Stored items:
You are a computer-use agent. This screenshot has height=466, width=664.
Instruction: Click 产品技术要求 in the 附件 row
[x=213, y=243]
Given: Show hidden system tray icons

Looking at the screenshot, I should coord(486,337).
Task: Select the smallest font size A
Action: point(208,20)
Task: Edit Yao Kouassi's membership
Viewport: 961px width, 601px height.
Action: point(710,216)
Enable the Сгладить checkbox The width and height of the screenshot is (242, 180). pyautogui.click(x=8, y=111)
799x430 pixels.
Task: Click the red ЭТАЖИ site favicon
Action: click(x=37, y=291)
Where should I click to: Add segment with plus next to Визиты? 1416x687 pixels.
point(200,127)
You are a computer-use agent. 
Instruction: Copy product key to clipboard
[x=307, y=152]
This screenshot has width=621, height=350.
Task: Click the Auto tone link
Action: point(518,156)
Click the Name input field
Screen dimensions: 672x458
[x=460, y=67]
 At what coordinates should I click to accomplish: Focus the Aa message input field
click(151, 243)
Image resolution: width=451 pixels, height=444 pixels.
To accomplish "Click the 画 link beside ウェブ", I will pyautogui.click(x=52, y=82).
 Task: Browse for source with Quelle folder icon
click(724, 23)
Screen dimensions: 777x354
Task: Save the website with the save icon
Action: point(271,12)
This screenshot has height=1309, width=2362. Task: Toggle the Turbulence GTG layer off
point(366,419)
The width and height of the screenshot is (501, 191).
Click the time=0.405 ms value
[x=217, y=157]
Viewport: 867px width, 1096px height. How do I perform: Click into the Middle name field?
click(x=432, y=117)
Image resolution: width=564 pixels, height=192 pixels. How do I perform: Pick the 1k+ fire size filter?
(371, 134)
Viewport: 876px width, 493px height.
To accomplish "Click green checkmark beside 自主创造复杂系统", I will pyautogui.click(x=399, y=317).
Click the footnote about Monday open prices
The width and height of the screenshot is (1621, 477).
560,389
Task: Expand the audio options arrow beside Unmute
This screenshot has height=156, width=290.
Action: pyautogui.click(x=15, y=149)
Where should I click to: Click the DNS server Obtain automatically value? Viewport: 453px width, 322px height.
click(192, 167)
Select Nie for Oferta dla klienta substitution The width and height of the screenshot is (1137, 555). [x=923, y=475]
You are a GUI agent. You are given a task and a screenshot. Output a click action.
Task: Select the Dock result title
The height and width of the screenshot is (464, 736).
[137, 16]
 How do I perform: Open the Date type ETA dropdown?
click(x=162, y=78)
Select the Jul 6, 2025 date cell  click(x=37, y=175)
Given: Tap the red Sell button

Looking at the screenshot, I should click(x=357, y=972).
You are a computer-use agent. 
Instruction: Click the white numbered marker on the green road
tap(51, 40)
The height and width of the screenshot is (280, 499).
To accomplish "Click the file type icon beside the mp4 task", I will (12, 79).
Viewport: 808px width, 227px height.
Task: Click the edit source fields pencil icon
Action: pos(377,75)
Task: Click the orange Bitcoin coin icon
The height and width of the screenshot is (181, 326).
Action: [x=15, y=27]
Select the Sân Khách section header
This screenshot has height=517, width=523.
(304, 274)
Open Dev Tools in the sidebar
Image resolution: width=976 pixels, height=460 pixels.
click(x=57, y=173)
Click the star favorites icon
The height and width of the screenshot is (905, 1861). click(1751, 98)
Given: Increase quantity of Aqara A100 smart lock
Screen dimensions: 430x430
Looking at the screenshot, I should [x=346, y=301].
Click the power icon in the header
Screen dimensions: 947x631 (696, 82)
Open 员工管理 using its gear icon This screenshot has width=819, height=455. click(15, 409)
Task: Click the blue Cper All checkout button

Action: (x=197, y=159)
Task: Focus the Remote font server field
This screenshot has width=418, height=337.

Problem to solve: Output each entry once again, exactly as shown above.

Exercise result:
You are a computer-use agent. This screenshot has height=466, width=664.
Instruction: Click 产品技术要求 in the 附件 row
[x=213, y=243]
Given: Show hidden system tray icons

Looking at the screenshot, I should coord(486,337).
Task: Select the smallest font size A
Action: point(208,20)
Task: Edit Yao Kouassi's membership
Viewport: 961px width, 601px height.
Action: point(710,216)
Enable the Сгладить checkbox The width and height of the screenshot is (242, 180). pyautogui.click(x=8, y=111)
799x430 pixels.
Task: Click the red ЭТАЖИ site favicon
Action: click(x=37, y=291)
Where should I click to: Add segment with plus next to Визиты? 1416x687 pixels.
point(200,127)
You are a computer-use agent. 
Instruction: Copy product key to clipboard
[x=307, y=152]
This screenshot has width=621, height=350.
Task: Click the Auto tone link
Action: point(518,156)
Click the Name input field
Screen dimensions: 672x458
[x=460, y=67]
 At what coordinates should I click to accomplish: Focus the Aa message input field
click(151, 243)
Image resolution: width=451 pixels, height=444 pixels.
To accomplish "Click the 画 link beside ウェブ", I will pyautogui.click(x=52, y=82).
 Task: Browse for source with Quelle folder icon
click(724, 23)
Screen dimensions: 777x354
Task: Save the website with the save icon
Action: point(271,12)
This screenshot has height=1309, width=2362. Task: Toggle the Turbulence GTG layer off
point(366,419)
The width and height of the screenshot is (501, 191).
Click the time=0.405 ms value
[x=217, y=157]
Viewport: 867px width, 1096px height. How do I perform: Click into the Middle name field?
click(x=432, y=117)
Image resolution: width=564 pixels, height=192 pixels. How do I perform: Pick the 1k+ fire size filter?
(371, 134)
Viewport: 876px width, 493px height.
To accomplish "Click green checkmark beside 自主创造复杂系统", I will pyautogui.click(x=399, y=317).
Click the footnote about Monday open prices
The width and height of the screenshot is (1621, 477).
560,389
Task: Expand the audio options arrow beside Unmute
This screenshot has height=156, width=290.
Action: pyautogui.click(x=15, y=149)
Where should I click to: Click the DNS server Obtain automatically value? Viewport: 453px width, 322px height.
click(192, 167)
Select Nie for Oferta dla klienta substitution The width and height of the screenshot is (1137, 555). [x=923, y=475]
You are a GUI agent. You are given a task and a screenshot. Output a click action.
Task: Select the Dock result title
The height and width of the screenshot is (464, 736).
[137, 16]
 How do I perform: Open the Date type ETA dropdown?
click(x=162, y=78)
Select the Jul 6, 2025 date cell  click(x=37, y=175)
Given: Tap the red Sell button

Looking at the screenshot, I should click(x=357, y=972).
You are a computer-use agent. 
Instruction: Click the white numbered marker on the green road
tap(51, 40)
The height and width of the screenshot is (280, 499).
To accomplish "Click the file type icon beside the mp4 task", I will (12, 79).
Viewport: 808px width, 227px height.
Task: Click the edit source fields pencil icon
Action: pos(377,75)
Task: Click the orange Bitcoin coin icon
The height and width of the screenshot is (181, 326).
Action: [x=15, y=27]
Select the Sân Khách section header
This screenshot has height=517, width=523.
(304, 274)
Open Dev Tools in the sidebar
Image resolution: width=976 pixels, height=460 pixels.
click(x=57, y=173)
Click the star favorites icon
The height and width of the screenshot is (905, 1861). click(1751, 98)
Given: Increase quantity of Aqara A100 smart lock
Screen dimensions: 430x430
Looking at the screenshot, I should [x=346, y=301].
Click the power icon in the header
Screen dimensions: 947x631 (696, 82)
Open 员工管理 using its gear icon This screenshot has width=819, height=455. click(15, 409)
Task: Click the blue Cper All checkout button

Action: (x=197, y=159)
Task: Focus the Remote font server field
This screenshot has width=418, height=337.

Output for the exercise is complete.